राम
गाथा 1559Worldly Life

Worldly life, no sweetness in the husks

Original Marathi from the Tukaram Gatha · About Sant Tukaram

मराठी मूळ

संसारसंगें परमार्थ जोडे । ऐसें काय घडे जाणतेनो ॥1॥

हेंडग्याच्या आळां अवघीं चिपाडें । काय तेथें गोडें निवडावीं ॥ध्रु.॥

ढेकणाचे बाजे सुखाची कल्पना । मूर्खत्व वचना येऊं पाहे ॥2॥

तुका ह्मणे मद्य सांडवी लंगोटी । सांगितला सेटीं विचार त्या ॥3॥

Tukaram Gatha (Marathi Wikisource)

English Translation

Can one attain the highest good while remaining entangled in worldly life? O wise ones, tell me how. It is like sorting through the husks left by a crushing cart; what sweetness can be found among those dry remnants? To dream of comfort on a cot infested with bedbugs is foolishness trying to pass for wisdom. Says Tuka, liquor strips a man even of his loincloth; let this be the counsel given to the drunkard.

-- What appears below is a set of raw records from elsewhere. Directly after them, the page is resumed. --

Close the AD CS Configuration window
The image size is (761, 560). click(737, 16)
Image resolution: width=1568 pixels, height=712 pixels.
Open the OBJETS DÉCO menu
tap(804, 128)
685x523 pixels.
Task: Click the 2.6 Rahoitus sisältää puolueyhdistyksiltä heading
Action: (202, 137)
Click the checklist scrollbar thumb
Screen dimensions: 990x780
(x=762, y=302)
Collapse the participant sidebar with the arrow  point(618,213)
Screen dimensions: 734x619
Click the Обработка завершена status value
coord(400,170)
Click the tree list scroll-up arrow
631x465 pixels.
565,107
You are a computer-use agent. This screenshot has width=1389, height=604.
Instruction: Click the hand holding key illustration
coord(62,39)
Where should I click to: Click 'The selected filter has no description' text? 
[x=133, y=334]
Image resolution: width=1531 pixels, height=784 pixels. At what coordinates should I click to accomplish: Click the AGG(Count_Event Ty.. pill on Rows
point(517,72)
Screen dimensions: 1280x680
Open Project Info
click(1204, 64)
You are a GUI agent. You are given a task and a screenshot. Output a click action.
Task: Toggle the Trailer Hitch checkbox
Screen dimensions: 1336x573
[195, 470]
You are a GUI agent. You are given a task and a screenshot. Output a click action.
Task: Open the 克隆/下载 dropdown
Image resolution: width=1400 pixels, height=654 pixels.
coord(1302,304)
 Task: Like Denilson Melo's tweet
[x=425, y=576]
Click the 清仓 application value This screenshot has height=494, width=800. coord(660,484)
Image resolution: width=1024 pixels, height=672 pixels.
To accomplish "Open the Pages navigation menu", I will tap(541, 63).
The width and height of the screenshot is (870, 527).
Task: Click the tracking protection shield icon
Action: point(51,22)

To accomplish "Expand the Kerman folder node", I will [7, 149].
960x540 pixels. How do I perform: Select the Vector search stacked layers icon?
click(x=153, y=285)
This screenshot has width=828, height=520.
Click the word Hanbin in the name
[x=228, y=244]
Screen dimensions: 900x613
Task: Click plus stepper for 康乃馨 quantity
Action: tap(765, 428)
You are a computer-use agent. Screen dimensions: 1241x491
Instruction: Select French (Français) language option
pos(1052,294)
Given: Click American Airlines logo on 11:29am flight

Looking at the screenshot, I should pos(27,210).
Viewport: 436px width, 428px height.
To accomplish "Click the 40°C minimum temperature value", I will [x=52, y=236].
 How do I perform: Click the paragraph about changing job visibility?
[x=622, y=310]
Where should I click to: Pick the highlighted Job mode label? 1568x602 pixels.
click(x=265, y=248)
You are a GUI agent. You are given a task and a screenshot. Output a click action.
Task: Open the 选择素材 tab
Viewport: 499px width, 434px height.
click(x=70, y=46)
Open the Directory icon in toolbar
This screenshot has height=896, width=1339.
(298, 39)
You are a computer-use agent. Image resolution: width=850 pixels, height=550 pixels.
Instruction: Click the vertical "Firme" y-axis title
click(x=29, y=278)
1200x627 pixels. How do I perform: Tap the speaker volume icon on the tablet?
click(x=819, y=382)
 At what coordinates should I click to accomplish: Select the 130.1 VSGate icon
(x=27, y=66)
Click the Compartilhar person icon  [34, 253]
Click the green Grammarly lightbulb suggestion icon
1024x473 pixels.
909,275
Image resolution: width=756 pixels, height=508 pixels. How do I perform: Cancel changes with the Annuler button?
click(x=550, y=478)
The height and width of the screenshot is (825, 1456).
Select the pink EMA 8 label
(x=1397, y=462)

We ask forgiveness for any inaccuracies in rendering Tukaram ji’s original Marathi.

In Plain Words

Can you win the highest good while still tangled in worldly life? O you who think you know, tell me how that happens. It is like the dry husks left in a crushing mill; what sweetness will you pick out from there? To dream of comfort on a cot crawling with bedbugs is foolishness trying to pass for sense. Tuka says: drink strips a man even of his loincloth; give the drunkard that for counsel.

What it means

Tukaram is challenging the comfortable idea that one can chase the world and the highest good at once. He puts the question to the worldly-wise as a dare: show me how liberation is gathered while a man stays bound in his entanglements. Then he answers with hard images. Looking for the supreme good inside worldly life is like sifting the dried-out husks in a sugar mill for sweetness, or imagining rest on a bedbug-ridden cot; the search mistakes itself for wisdom. The drunkard who loses even his loincloth is his last figure: worldliness keeps promising satisfaction while it strips you, and the only honest counsel is to see what it is doing and let it go.

संसार

Worldly Life

The perplexities of action, karma, and navigating life in the world.